## Directions:
Lay out as a numbered list, with blank lines omitted, the records starting at the line containing "The height and width of the screenshot is (582, 966)." and continuing through the end of the records.

## Supplied data:
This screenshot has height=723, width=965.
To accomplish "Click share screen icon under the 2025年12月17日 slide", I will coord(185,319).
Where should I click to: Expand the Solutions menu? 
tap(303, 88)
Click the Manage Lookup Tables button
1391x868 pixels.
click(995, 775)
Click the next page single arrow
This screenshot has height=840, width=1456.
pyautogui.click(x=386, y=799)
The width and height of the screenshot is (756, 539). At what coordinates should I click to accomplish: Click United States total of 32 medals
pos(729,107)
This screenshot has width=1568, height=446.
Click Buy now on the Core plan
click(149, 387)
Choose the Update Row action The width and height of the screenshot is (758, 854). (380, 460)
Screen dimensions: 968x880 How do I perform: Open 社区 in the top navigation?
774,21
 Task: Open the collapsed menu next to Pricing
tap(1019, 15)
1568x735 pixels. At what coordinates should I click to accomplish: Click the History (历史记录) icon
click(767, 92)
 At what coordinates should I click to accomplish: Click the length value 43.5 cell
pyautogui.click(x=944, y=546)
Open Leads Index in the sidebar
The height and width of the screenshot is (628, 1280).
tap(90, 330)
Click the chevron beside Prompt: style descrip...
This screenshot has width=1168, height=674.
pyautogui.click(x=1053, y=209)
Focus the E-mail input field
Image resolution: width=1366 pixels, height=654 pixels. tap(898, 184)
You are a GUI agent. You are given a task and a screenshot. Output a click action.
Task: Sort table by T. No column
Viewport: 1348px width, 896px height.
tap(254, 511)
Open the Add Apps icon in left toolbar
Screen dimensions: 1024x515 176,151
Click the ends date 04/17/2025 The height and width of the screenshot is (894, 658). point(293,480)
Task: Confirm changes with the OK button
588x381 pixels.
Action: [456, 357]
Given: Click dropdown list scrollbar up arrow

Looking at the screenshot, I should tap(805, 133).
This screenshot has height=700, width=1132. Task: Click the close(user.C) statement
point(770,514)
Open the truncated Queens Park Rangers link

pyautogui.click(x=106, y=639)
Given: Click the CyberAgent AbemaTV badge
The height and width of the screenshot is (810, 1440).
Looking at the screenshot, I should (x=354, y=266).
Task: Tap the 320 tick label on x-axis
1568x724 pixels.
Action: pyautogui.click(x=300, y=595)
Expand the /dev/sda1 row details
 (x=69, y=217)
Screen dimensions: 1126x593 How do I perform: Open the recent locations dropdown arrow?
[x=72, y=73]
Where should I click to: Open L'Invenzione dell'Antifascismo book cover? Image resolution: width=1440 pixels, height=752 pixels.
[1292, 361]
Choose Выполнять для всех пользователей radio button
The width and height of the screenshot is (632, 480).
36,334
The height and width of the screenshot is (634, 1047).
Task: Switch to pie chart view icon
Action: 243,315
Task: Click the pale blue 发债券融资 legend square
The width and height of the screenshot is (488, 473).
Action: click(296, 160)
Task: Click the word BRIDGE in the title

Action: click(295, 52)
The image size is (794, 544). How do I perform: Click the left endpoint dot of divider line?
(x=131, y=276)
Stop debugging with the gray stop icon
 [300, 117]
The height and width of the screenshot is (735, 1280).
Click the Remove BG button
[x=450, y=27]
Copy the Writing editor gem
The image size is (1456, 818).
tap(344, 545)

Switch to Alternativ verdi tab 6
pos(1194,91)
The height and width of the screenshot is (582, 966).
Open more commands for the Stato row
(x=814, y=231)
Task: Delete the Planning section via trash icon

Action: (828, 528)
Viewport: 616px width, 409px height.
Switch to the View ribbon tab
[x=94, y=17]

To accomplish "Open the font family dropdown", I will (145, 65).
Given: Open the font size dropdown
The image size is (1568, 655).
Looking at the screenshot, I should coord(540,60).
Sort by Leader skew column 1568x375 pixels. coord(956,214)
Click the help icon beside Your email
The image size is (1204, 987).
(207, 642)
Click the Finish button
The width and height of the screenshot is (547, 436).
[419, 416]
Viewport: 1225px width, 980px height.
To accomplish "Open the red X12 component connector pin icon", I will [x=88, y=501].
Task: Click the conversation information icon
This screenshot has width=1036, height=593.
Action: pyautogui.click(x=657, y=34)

## Full answer:
1. The height and width of the screenshot is (582, 966).
2. Open more commands for the Stato row
3. (x=814, y=231)
4. Task: Delete the Planning section via trash icon
5. Action: (828, 528)
6. Viewport: 616px width, 409px height.
7. Switch to the View ribbon tab
8. [x=94, y=17]
9. To accomplish "Open the font family dropdown", I will (145, 65).
10. Given: Open the font size dropdown
11. The image size is (1568, 655).
12. Looking at the screenshot, I should coord(540,60).
13. Sort by Leader skew column 1568x375 pixels. coord(956,214)
14. Click the help icon beside Your email
15. The image size is (1204, 987).
16. (207, 642)
17. Click the Finish button
18. The width and height of the screenshot is (547, 436).
19. [419, 416]
20. Viewport: 1225px width, 980px height.
21. To accomplish "Open the red X12 component connector pin icon", I will [x=88, y=501].
22. Task: Click the conversation information icon
23. This screenshot has width=1036, height=593.
24. Action: pyautogui.click(x=657, y=34)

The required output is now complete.